(10 years ago)
Lords Chamber
To ask Her Majesty’s Government what is their response to the recent analysis by the Office for Budget Responsibility on the rollout of universal credit.
In the OBR’s independent forecast of public spending, it has assumed a modest adjustment to the rollout for universal credit, which it says has a comparatively small impact on forecast expenditure. We maintain our determination to deliver the plan already set out which has been assured by the Major Projects Authority and signed off by the Treasury. The plan is on track. Universal credit will bring economic benefits of £7 billion every year.
Both eminent bodies, the OBR and the IFS, forecast that the policy of the Government is reducing the state to its lowest level since the early 1930s. That is utterly different from what the Minister is predicting. Is not that dire consequence possible? It is utter madness, is it not? Does the Minister dispute the conclusions of both bodies? What is his prognosis?

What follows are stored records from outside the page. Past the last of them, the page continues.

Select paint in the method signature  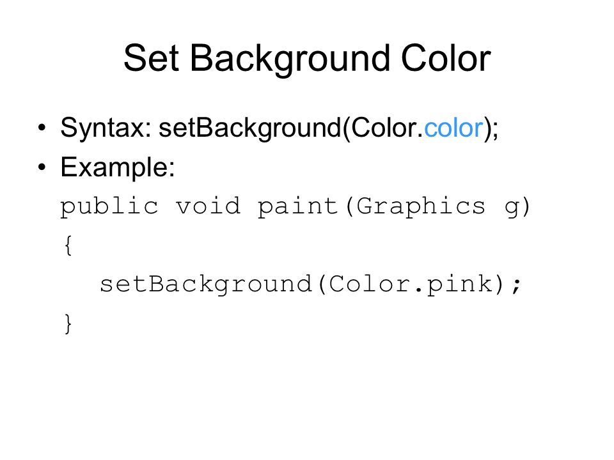point(298,206)
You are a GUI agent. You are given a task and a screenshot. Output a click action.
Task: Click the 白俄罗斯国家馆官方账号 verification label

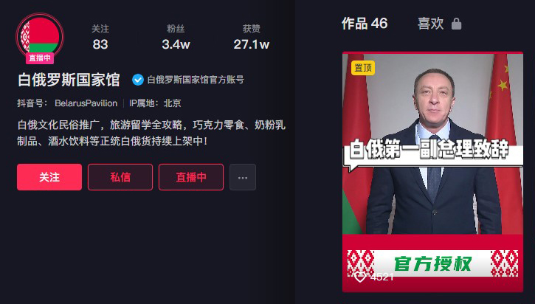196,80
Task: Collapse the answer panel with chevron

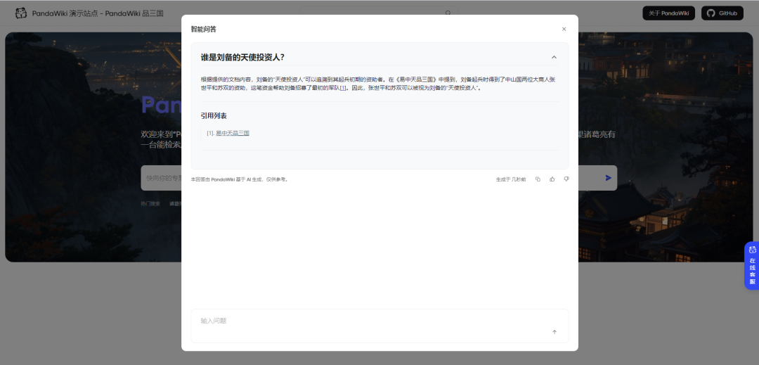Action: pyautogui.click(x=554, y=57)

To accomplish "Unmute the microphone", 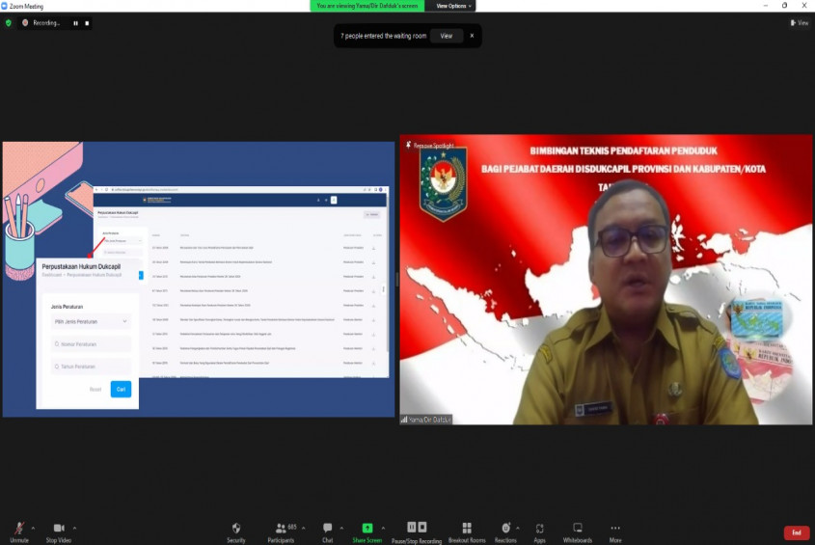I will pyautogui.click(x=18, y=529).
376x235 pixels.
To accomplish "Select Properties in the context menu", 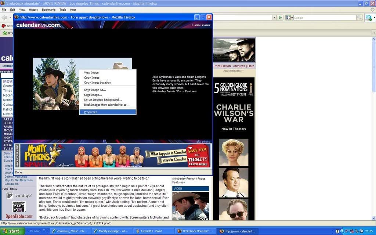I will point(90,112).
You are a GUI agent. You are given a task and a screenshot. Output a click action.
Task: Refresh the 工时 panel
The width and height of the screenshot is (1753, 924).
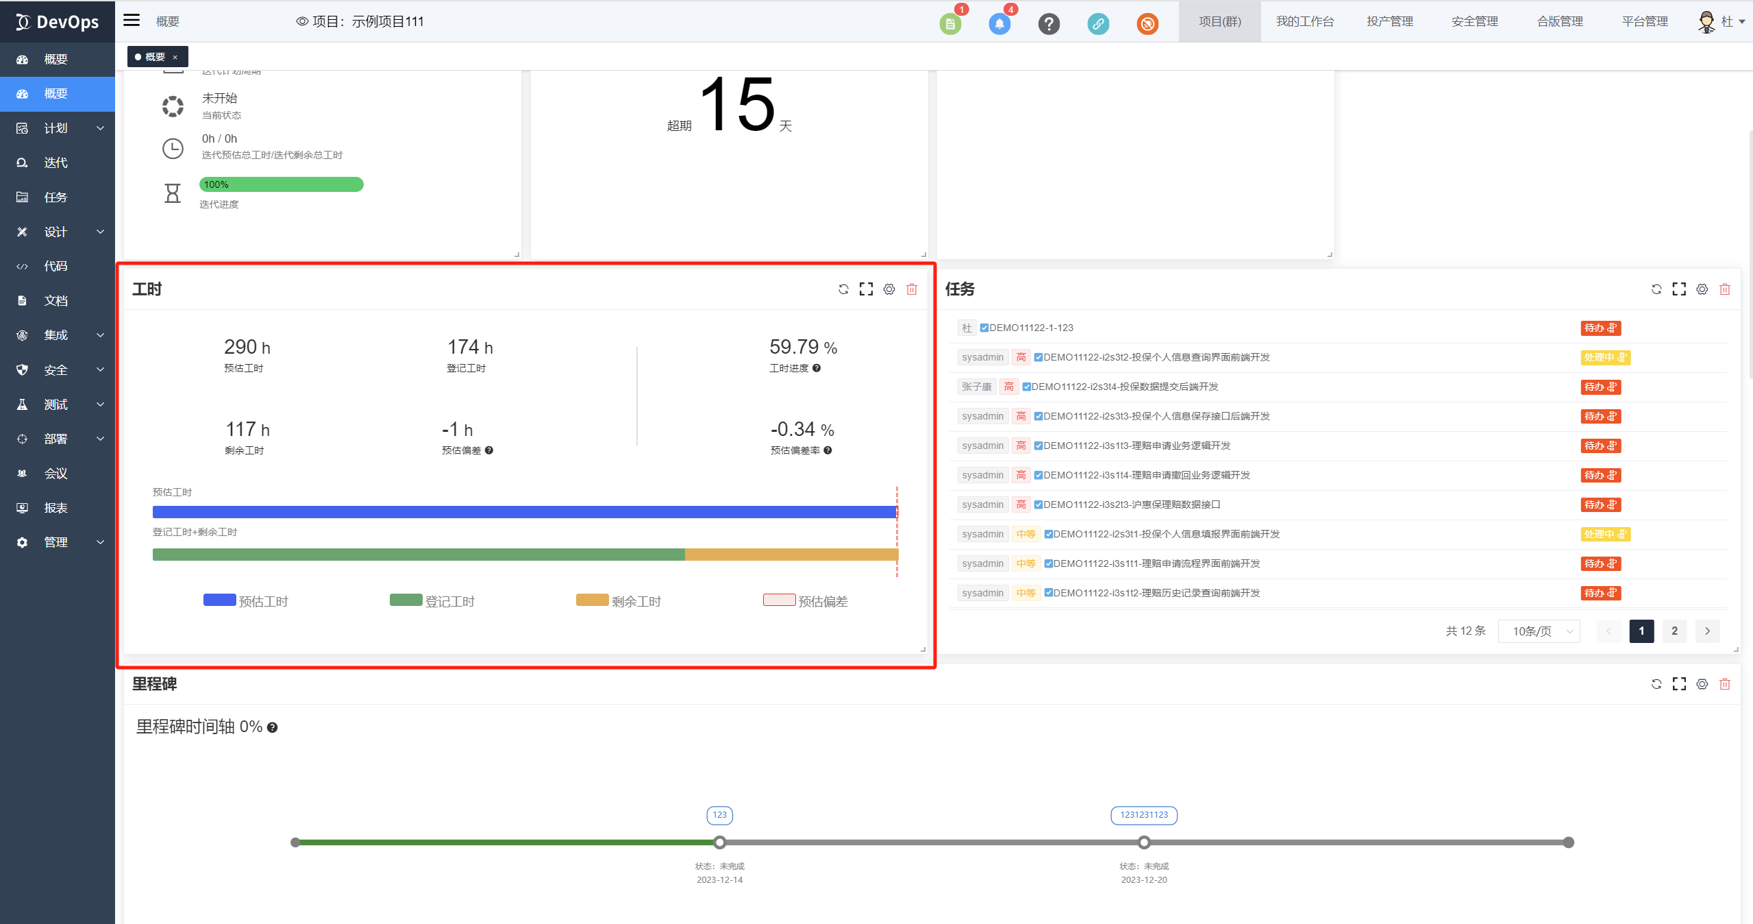[843, 289]
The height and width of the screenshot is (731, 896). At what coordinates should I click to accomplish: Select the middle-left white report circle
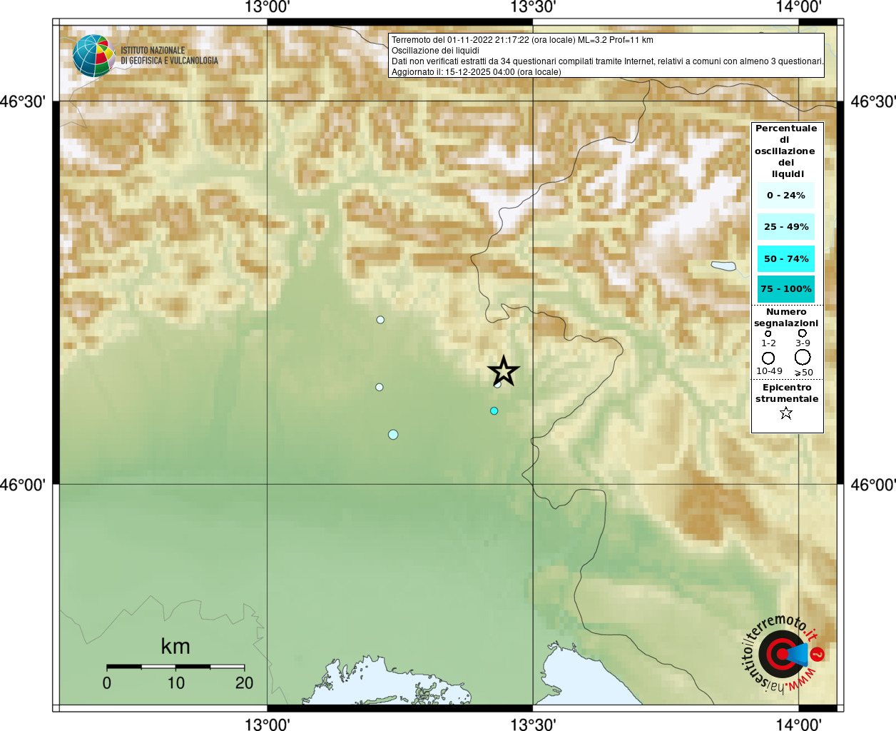point(380,387)
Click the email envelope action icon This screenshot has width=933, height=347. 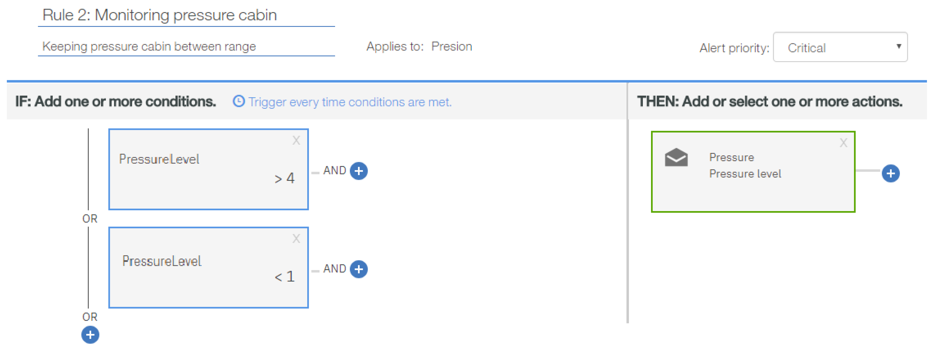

Well, my Lords, I will talk about universal credit and what it aims to do for the people who need support from the state system. It directs our funding far more efficiently to people who need that support. It produces economic benefits of £7 billion every year and it does so at an investment cost of £1.8 billion. That investment cost is down from the £2.4 billion that we originally envisaged.
What is my noble friend doing to ensure that the most vulnerable are supported through universal credit?
One of the things that we need to do with universal credit is to make sure that everyone can take part in it. We are creating a system to do that through universal support, where we go into partnership with local authorities to help people, concentrating particularly on financial and digital inclusion. We then pull in all the other third sector companies, such as landlords, Citizens Advice and credit unions, to make sure that support is holistic.
I do not doubt the Government’s intentions or the Minister’s commitment, but this has to be delivered to work. To go back to the original Question, the OBR said at the time of the Autumn Statement that, despite having already been delayed repeatedly and reset last year, it was assuming an extra six-month delay on top of the Government’s current plans because of what it called “optimism bias” in the DWP. Just right now, as the Public Accounts Committee is hearing from the Treasury, it was confirmed by the chair that the Treasury has not signed off the DWP’s business case for universal credit. What can the Minister say to the House? Universal credit is running almost four years late. It is costing money to taxpayers and vulnerable clients. It risks, frankly, making a laughing stock of the department. What can the Minister tell us to reassure us and how can we believe him?
I re-emphasise that the Treasury has signed off the strategic outline business case. This plan is being done in a way that makes sure that we do it safely and securely—not the big bang method. As I said, it is being done more cheaply than originally envisaged. It is vital that we do not do the kind of thing that happened with tax credit when it was opened on one day and was a total shambles for millions of people.
Will my noble friend resist the carping criticism coming from the opposition Benches and take credit for the fact that when they were in government for 10 years they did nothing about the fact that some people were worse off in work than out of work? My noble friend and his colleagues are to be congratulated on taking very difficult and complex decisions to solve this problem and seeing more people coming into work as a result.
My Lords, I have developed an extraordinarily keen appreciation of why politicians do not like to do fundamental reform, but this reform is absolutely essential because the present system is a shambles. It does not encourage people into work or reward them systematically for doing that. The whole point of universal credit is that you join up the out-of-work and the in-work systems so that there is a smooth progression that everyone can understand.
My Lords, £40 million has been written off with IT in this system with a further £40 million being used on the old IT system. The useful IT life has now been downgraded from 15 years to five years. Given that this information was extracted painfully from the department by the NAO, is it not the case that warning lights have been flashing for two years and that only an objective assessment of the scheme will do in order to determine whether this architecture is fit for purpose?
My Lords, the NAO has recognised the savings to government of going the way that we are going, with a live service showing us how it works and a properly designed digital service coming out behind. The NAO has recognised that the savings to government of that approach are £2 billion.
My Lords, the Public Accounts Committee has pointed out that the Government are too trusting of quasi-monopolistic private providers such as G4S, which is to have a major role in the development of universal credit. Have the Government forgiven it for overcharging the taxpayer £130 million for tagging people who did not exist or had died?
My Lords, the Minister was given a very gentle question from his noble friend. Will he tell the House how much taxpayers’ money in this country is being paid to people to subsidise employers who do not pay a living wage, particularly those employers who fail to pay taxes properly here? I appreciate that this is a wide question. I would like a detailed written answer about how much each one of us is subsidising people who are tax shy.
I will give an oral answer, not a written one. The whole system was invented by the previous Government under tax credits where £170 billion was spent.